#### [KURZE AUFGABE A]
Gib den folgenden Text über die Zuwanderung nach Vorarlberg vollständig und wortgetreu wieder.

Mit der Ölkrise, die auch der Wirtschaft zu schaffen machte, verloren viele die Arbeitsbewilligung und kehrten in ihre Herkunftsländer zurück. 1975 war die Wanderungsbilanz tiefrot im Sinne von negativ; allein in diesem Jahr verließen um 2224 Personen mehr Vorarlberg als daherkamen.
Die zweite Zuwanderungsspitze folgte Ende der 1980er-, Anfang der 1990er-Jahre. Sie war laut Hasovic vor allem mit dem Zusammenbruch Jugoslawiens verbunden: „Viele Leute machten sich damals schon frühzeitig auf den Weg nach Deutschland, die Schweiz und eben Österreich.“ Beziehungsweise Vorarlberg. Nach Ausbruch der ersten Kriegshandlungen folgten weitere. 1992 auch Elmar Hasovic.
Flüchtlinge waren auch ausschlaggebend für die dritte und jüngste Zuwanderungsspitze 2015. Sie, vor allem Syrer und Afghanen, wurden aber anders gesehen als etwa die Bosniaken 25 Jahren davor, wie Hasovic feststellt: Mehr als Muslime, weniger als „Nachbarn in Not“. Die Migration hat nach all den Jahrzehnten Spuren hinterlassen. „An jeder Ecke“, erinnert Hasovic allein schon ans Straßenbild: Pizzerien und Kebabstände zeugten davon. An den Schulen wurde muttersprachlicher Unterricht eingeführt, darüber hinaus bildeten sich Initiativen wie „okay.zusammen leben“. Es ist viel passiert.

#### [Zeilen mit Zeigedaten]
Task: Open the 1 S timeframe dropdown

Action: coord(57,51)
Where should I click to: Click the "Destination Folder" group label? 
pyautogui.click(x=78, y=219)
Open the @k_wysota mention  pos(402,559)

#### [KURZE AUFGABE B]
Schreib aus der Liste oben die Zeilen von der Zeile mit „Where should I“ bis einschließlich der letzten Zeile der Liste unverändert ab.

#### [ERGEBNIS A]
Mit der Ölkrise, die auch der Wirtschaft zu schaffen machte, verloren viele die Arbeitsbewilligung und kehrten in ihre Herkunftsländer zurück. 1975 war die Wanderungsbilanz tiefrot im Sinne von negativ; allein in diesem Jahr verließen um 2224 Personen mehr Vorarlberg als daherkamen.
Die zweite Zuwanderungsspitze folgte Ende der 1980er-, Anfang der 1990er-Jahre. Sie war laut Hasovic vor allem mit dem Zusammenbruch Jugoslawiens verbunden: „Viele Leute machten sich damals schon frühzeitig auf den Weg nach Deutschland, die Schweiz und eben Österreich.“ Beziehungsweise Vorarlberg. Nach Ausbruch der ersten Kriegshandlungen folgten weitere. 1992 auch Elmar Hasovic.
Flüchtlinge waren auch ausschlaggebend für die dritte und jüngste Zuwanderungsspitze 2015. Sie, vor allem Syrer und Afghanen, wurden aber anders gesehen als etwa die Bosniaken 25 Jahren davor, wie Hasovic feststellt: Mehr als Muslime, weniger als „Nachbarn in Not“. Die Migration hat nach all den Jahrzehnten Spuren hinterlassen. „An jeder Ecke“, erinnert Hasovic allein schon ans Straßenbild: Pizzerien und Kebabstände zeugten davon. An den Schulen wurde muttersprachlicher Unterricht eingeführt, darüber hinaus bildeten sich Initiativen wie „okay.zusammen leben“. Es ist viel passiert.

#### [ERGEBNIS B]
Where should I click to: Click the "Destination Folder" group label? 
pyautogui.click(x=78, y=219)
Open the @k_wysota mention  pos(402,559)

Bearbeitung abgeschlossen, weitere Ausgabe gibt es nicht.